Цель задания ->
Продолжите, пожалуйста, приведенный ниже отрывок о каталанцах в Фивах и Афинах, начав сразу после его последнего предложения.

Отрывок для чтения ->

Фивы, кажется, не пытались сопротивляться, но, несмотря на это, были разграблены вместе с сокровищами Кадмеи. Замок Сент-Омеров в первом взрыве ярости каталанцев подвергся такому опустошению и, вероятно, также такому основательному разрушению посредством огня, что уж никогда впоследствии не мог быть восстановлен в своем былом великолепии.
Где был тогда сам господин дворца, маршал Николай де Сент-Омер, неизвестно. Кажется, он не участвовал в битве с каталанцами, но оставался в Ахайе. Там, в Эладе, на берегах Пенея, между Калоскопи и Андравидой он построил себе новый замок, который тоже назвал Сент-Омер. До сих пор существуют его развалины под названием Сантамери Николай III умер 30 января 1314 года, не оставив потомства от своей супруги Гильермы, дочери Ричарда, графа кефалонийского. С ним угас в Греции знаменитый род Сент-Омеров.
Вдова убитого герцога искала с обоими детьми первого убежища не в Фивах, а в афинском Акрополе. Если верить отрывочному сообщению позднейшего летописца, она защищалась здесь некоторое время от неприятеля, но затем, отчаявшись в возможности сопротивляться долее, бежала в Ахайю, а потом во Францию Каталанцев обвиняли в том, что они опустошили Афины и, между прочим, уничтожили масличные рощи у Колона; даже разрушение части города на южном склоне Акрополя и христианской церкви, воздвигнутой там на месте храма Эскулапа, тоже приписывали их вандализму. Но никто не может сказать, был ли в начале XIV столетия вообще застроен этот склон Акрополя. То, что каталанцы в завоеванной стране всегда творили ужасы, доказывают обыкновенно тем фактом, что еще теперь в Афинах, Эвбее, Триполице и даже в Акарнании название катилано употребляется как бранное слово. Эти впечатления, однако, оставлены не только большим отрядом каталанцев в продолжение его многолетних скитаний, но должны быть приписаны также многократным набегам каталанских пиратов на прибрежные страны.

Представленные данные ->

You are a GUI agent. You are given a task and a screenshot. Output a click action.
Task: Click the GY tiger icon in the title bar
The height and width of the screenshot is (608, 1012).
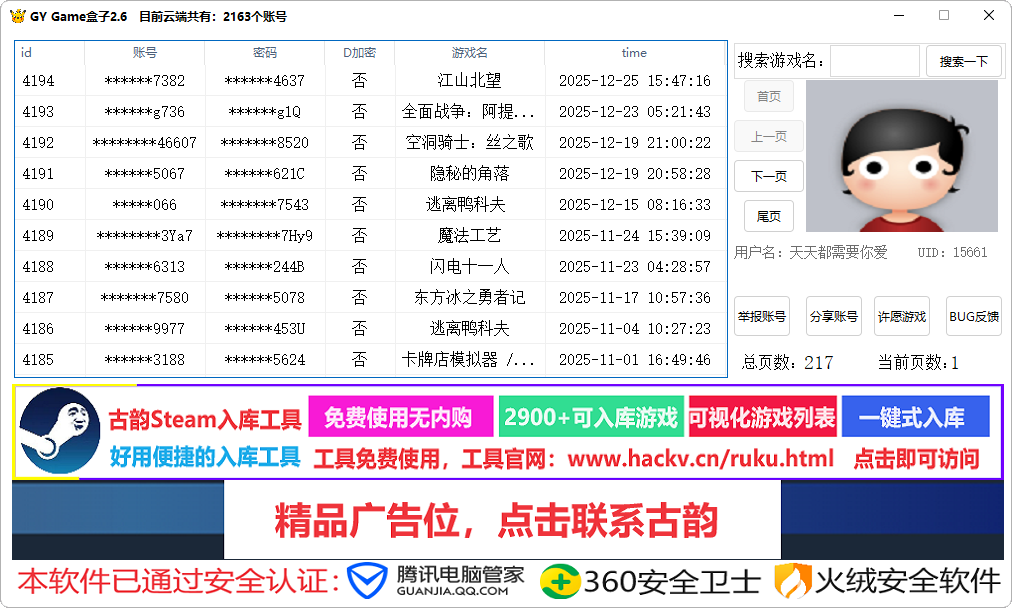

Результат задания ->
Вскоре все герцогство Афинское было в руках «счастливого войска франков в Романии». После многолетних скитаний, сопровождаемых беспримерной борьбой и страшными лишениями, банда наемников сменила неприветливый бивак на обладание роскошной страной, в которой можно было расположиться на покой. Внезапное счастье было так неожиданно для этих воинов, что они растерялись. Они могли завоевать благоустроенное государство, но не умели воскресить его и управлять им, попросту поставив на место его разрушенного правового строя грубые обычаи своего солдатского лагеря. Их полководцы и выдающиеся рыцари из дворян погибли в сражениях или в лагерных мятежах; теперь-то отомстили за себя убийство Энтенцы и свержение Рокафорте; потому что, живи кто-нибудь из этих храбрых мужей, он просто объявил бы себя герцогом Афинским и добился бы признания. Так как сделать кого-либо из ничтожных офицеров своим главой было немыслимо, то каталанцы решили искать последнего не в своей среде. Ничто не рисует их беспомощности лучше, чем тот факт, что они предложили высшее начальство и власть над герцогством самому выдающемуся из своих пленников в Кефисском сражении. Но Бонифаций Веронский не был настолько честолюбив, чтобы стать во главе банды наемников, которые только что убили его ленно го господина и его лучших друзей. Вместе с этим предложением он отклонил опасную задачу: сделаться при помощи каталанцев наследником Вальтера де Бриеннь и, если возможно, присоединить к герцогству Афинскому также Эвбею, что не могло быть сделано без ожесточенной борьбы с Венецией и другими государствами. Рожер Делор, к которому затем обратились каталанцы, без благородных колебаний своего товарища по несчастью принял на себя предводительство наемниками и временное управление герцогством.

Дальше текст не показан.